Many adolescents considered that their relationships with healthcare workers hinged on the return of a “low” test result.
“I get along with the nurses because I follow their instructions and I take my medicine on time.” – 11-year-old boy.
This suggests that a smooth relationship depends upon demonstrating (through viral load test results) good adherence behaviour. Young people anticipated that healthcare workers would interpret a “high” viral load as reflecting disobedient or troublesome behaviour, which may negatively impact their relationship. They considered that viral load monitoring risked punitive consequences, as it served to identify and potentially “catch out” those who are struggling.
Caregivers’ viral load literacy was also limited as they did not all attend the clinic with their child and had limited contact with healthcare workers. They would often receive information accidentally when the clinic called to search for their child, who may have missed a review or received a high viral load test result. Even caregivers who could attend the clinic with their child rarely received personalised information about their child’s health status, and clinic reviews only provided minimal discussion of their child’s results.

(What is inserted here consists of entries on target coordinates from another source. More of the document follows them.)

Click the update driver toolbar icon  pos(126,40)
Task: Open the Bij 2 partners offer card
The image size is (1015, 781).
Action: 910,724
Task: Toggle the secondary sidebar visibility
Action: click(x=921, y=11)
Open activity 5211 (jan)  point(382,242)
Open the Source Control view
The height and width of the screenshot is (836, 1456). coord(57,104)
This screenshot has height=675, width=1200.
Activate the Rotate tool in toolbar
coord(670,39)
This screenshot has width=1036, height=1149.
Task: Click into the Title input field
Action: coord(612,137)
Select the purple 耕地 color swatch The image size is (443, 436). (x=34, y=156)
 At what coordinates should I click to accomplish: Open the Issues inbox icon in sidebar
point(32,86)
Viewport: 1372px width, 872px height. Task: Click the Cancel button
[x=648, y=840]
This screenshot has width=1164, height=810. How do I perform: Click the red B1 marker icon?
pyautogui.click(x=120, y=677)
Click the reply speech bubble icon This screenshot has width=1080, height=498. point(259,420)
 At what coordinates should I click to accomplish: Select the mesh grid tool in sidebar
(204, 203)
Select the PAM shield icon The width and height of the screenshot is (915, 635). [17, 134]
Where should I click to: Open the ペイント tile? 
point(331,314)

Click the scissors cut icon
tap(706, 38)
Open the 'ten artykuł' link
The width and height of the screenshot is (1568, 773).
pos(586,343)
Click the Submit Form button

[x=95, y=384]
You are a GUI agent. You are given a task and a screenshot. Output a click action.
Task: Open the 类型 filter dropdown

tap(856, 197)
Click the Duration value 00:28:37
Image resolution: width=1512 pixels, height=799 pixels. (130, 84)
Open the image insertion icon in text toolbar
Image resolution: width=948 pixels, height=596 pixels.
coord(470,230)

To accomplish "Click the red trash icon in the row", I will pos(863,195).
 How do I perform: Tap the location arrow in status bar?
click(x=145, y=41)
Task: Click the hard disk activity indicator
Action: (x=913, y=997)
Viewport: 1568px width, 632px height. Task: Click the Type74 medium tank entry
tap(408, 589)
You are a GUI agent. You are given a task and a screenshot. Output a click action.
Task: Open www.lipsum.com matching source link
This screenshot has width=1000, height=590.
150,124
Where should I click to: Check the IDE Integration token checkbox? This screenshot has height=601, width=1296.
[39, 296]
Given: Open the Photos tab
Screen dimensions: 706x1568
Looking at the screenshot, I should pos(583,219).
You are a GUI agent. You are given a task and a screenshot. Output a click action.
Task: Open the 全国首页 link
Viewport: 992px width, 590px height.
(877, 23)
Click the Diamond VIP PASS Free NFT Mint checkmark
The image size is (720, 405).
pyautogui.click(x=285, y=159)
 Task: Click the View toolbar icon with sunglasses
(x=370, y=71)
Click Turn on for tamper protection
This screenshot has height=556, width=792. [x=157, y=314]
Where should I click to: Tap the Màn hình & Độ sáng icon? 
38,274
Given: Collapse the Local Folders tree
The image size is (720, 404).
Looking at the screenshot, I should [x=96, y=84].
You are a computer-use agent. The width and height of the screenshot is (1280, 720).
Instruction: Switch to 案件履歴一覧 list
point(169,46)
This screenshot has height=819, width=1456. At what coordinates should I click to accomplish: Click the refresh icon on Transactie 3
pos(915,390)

Despite the low levels of viral load literacy among participants in this study, the authors note that these participants were all attending support groups providing psychosocial support for young people with HIV and so are likely to have better understanding than those who are not engaged in support programmes, suggesting that low levels of viral load literacy are expected to be a widespread problem.’
The authors argue that only using test results to identify adherence behaviour fails to take advantage of a valuable opportunity to improve health literacy and motivation among adolescents and provide tailored support. Additionally, by creating a false dichotomy that adherence is either good or bad, it fails to acknowledge that achieving and maintaining viral suppression is challenging and likely to be an imperfect journey.
They recommend the following interventions:
- Viral load test results should be translated from just a number to a story that extends beyond the clinic into young people’s social lives, both present and future. This will spark the potential of viral load to radically transform young people’s relationship with their health and treatment.
- Health workers should be equipped with effective communication skills, tailored resources and guidelines. Viral load literacy can be further reinforced by trained peer counsellors. The research has contributed to the development of viral load literacy resources in Zimbabwe.
- The U=U message should be embedded within the broader understanding of viral load literacy in age-appropriate ways. This approach may help address the concerns of carers and health workers regarding complacency and inconsistent access to testing. It may also reduce the risk of adolescents hearing about U=U without fully appreciating how HIV treatment makes it possible.